All Python files use lowercase with underscores, for example: audio_processing.py.

Directory names follow the same lowercase with underscores pattern: text_processing/.

Exception cases follow traditional conventions:

  • README.md
  • LICENSE
  • CONTRIBUTING.md
  • Requirements files (requirements.txt, dev-requirements.txt)

Module Structure

Each module should maintain this general structure:

"""Module docstring providing overview and purpose."""

# Standard imports
# External imports
# Internal imports

# Module-level constants
DEFAULT_CHUNK_SIZE = 1024

# Classes
class ExampleClass:
    """Class docstring."""

# Functions
def example_function():
    """Function docstring."""

Type Handling

Type Annotations

The project emphasizes strong typing throughout:

Basic type annotations are required even during prototyping:

def process_text(
    text: str,
    language: Optional[str] = None,
    max_tokens: int = 0
) -> str:

Custom types should be defined for complex structures:

from typing import NewType

MarkdownStr = NewType('MarkdownStr', str)

Pydantic Models

Data models use Pydantic for validation:

class TextObject(BaseModel):
    """Represents processed text with metadata."""
    language: str = Field(..., description="ISO 639-1 language code")
    sections: List[LogicalSection]
    metadata: Optional[Dict[str, Any]] = None

Error Handling

Error handling requirements differ between prototyping and production phases:

Prototyping Phase

During prototyping, error handling should prioritize visibility of failure cases over comprehensive handling.
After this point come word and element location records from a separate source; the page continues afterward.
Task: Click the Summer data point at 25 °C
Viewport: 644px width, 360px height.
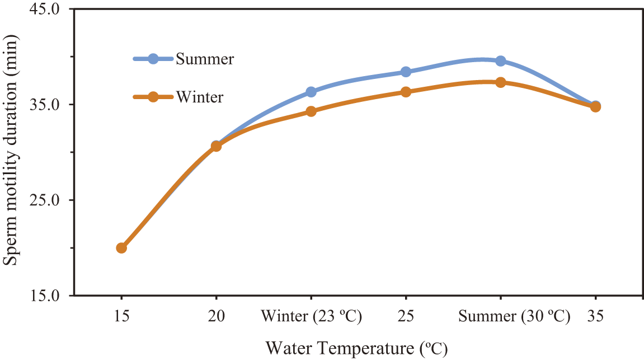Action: coord(406,72)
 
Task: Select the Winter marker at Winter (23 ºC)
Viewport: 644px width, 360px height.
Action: coord(311,111)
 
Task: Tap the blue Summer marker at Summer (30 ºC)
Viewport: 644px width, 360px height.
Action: coord(500,61)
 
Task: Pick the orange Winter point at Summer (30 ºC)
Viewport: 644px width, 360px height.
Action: coord(500,82)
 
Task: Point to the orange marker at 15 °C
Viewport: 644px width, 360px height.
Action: coord(121,247)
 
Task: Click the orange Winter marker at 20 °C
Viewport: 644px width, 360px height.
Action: coord(216,146)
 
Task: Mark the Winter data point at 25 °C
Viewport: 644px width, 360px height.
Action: coord(406,92)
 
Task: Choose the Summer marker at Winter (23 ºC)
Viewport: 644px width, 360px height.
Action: coord(311,92)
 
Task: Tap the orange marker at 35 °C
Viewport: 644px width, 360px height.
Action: coord(595,106)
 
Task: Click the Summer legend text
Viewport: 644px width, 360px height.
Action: coord(205,59)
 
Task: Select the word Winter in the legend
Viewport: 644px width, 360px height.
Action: coord(200,97)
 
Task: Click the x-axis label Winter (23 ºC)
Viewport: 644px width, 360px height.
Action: coord(311,317)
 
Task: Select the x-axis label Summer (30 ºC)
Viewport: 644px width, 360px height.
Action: coord(514,317)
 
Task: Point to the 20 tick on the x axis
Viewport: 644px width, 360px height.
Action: coord(216,317)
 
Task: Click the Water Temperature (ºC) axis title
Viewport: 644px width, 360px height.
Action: coord(356,348)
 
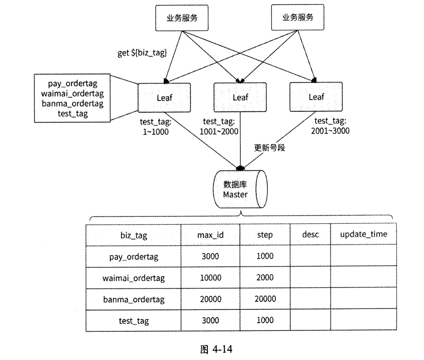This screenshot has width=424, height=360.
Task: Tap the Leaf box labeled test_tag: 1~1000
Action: tap(163, 97)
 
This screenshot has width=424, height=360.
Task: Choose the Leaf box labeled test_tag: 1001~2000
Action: tap(239, 97)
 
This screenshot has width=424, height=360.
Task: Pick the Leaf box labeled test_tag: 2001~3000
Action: tap(316, 97)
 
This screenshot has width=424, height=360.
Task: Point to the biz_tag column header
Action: tap(133, 235)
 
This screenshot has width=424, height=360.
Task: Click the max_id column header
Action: tap(210, 235)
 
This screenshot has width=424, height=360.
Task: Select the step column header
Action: tap(265, 235)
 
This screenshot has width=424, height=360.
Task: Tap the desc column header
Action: tap(310, 234)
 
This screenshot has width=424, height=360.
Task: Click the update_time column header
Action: tap(364, 234)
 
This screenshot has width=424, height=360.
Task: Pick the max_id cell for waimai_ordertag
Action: tap(210, 278)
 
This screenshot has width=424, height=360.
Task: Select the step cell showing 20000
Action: tap(265, 299)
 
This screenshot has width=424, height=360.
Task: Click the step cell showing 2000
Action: tap(265, 278)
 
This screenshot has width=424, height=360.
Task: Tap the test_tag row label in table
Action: tap(133, 321)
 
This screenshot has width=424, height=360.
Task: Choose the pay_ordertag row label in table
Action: tap(133, 256)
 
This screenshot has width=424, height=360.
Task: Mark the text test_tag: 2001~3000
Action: tap(329, 126)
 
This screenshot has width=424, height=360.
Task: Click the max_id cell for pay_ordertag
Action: tap(210, 256)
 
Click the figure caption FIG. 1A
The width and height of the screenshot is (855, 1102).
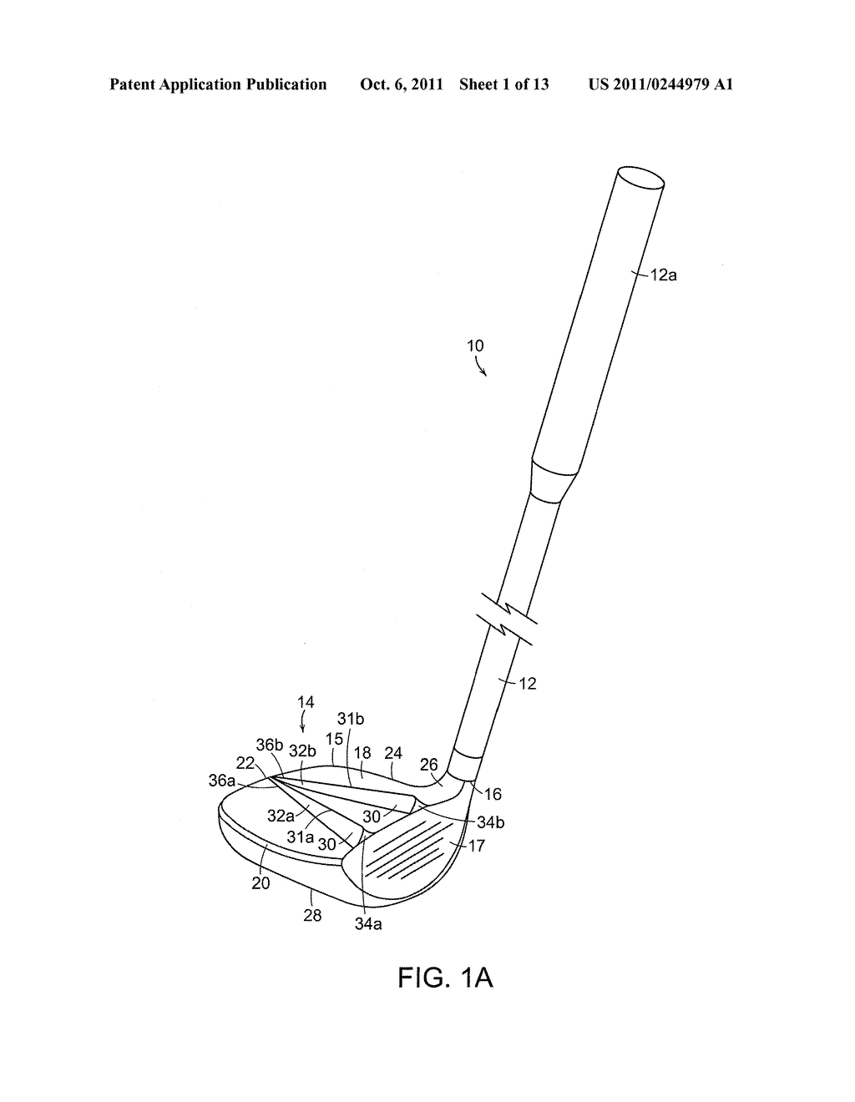point(445,977)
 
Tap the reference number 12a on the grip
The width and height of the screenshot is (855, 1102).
point(664,274)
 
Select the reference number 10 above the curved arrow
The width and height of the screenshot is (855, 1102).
point(474,346)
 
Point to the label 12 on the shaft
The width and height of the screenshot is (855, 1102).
point(527,684)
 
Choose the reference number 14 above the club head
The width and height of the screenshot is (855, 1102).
point(306,702)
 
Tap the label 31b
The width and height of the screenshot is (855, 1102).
point(351,719)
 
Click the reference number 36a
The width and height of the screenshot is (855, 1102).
point(221,780)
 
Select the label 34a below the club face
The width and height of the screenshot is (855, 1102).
point(368,923)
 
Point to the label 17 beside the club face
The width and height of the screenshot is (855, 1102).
point(476,846)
This approach helps identify and document necessary error cases early in development.

Preferred approach - allow exceptions to propagate:

# TODO: Add error handling for ValueError and PatternError
result = process_text(input_text)

When try blocks are needed, use minimal handling to maintain visibility:

try:
    # TODO: Handle specific exceptions in production
    result = process_text(input_text)
except:
    # Maintain stack trace while documenting intent
    raise

This approach:

  • Maintains clear visibility of failure modes
  • Documents intended error handling through TODO comments
  • Preserves full stack traces for debugging
  • Avoids masking exceptions during development

Production Phase

Production code requires comprehensive error handling:

try:
    result = process_text(input_text)
except ValueError as e:
    logger.error(f"Invalid input format: {e}")
    raise InvalidInputError(str(e)) from e
except APIError as e:
    logger.error(f"API processing failed: {e}")
    raise ProcessingError(str(e)) from e

Do NOT write catch-all exception handling such as in:

except Exception as e:
    logger.error(f"Unexpected error: {e}")
    raise SystemError(f"unexpected error: {e}") from e

It is preferred to let unknown exceptions propagate.

Logging

Prototyping Phase

Basic logging configuration is acceptable during prototyping:

logger = get_child_logger(__name__)
logger.info("Processing started")
logger.error("Processing failed")

Especially important is DEBUG level logging.

Production Phase

Production logging should include:

  • Log levels properly used
  • Structured logging where appropriate
  • Contextual information
  • Error tracebacks

Testing

Test Organization

Tests follow this structure even during prototyping:

tests/
├── unit/
│   ├── test_text_processing.py
│   └── test_audio_processing.py
├── integration/
│   └── test_full_pipeline.py
└── conftest.py

Test Requirements

Prototyping Phase:

  • Basic unit tests for core functionality
  • Critical path testing
  • Basic integration tests

Production Phase:

  • Comprehensive unit test coverage
  • Full integration test suite
  • Performance testing
  • Edge case handling
  • Mock external services

Documentation

Code Documentation

The project follows Google's Python documentation style for all docstrings. This style provides clear structure while maintaining readability.

Classes:

class TextProcessor:
    """A class that processes text using configurable patterns.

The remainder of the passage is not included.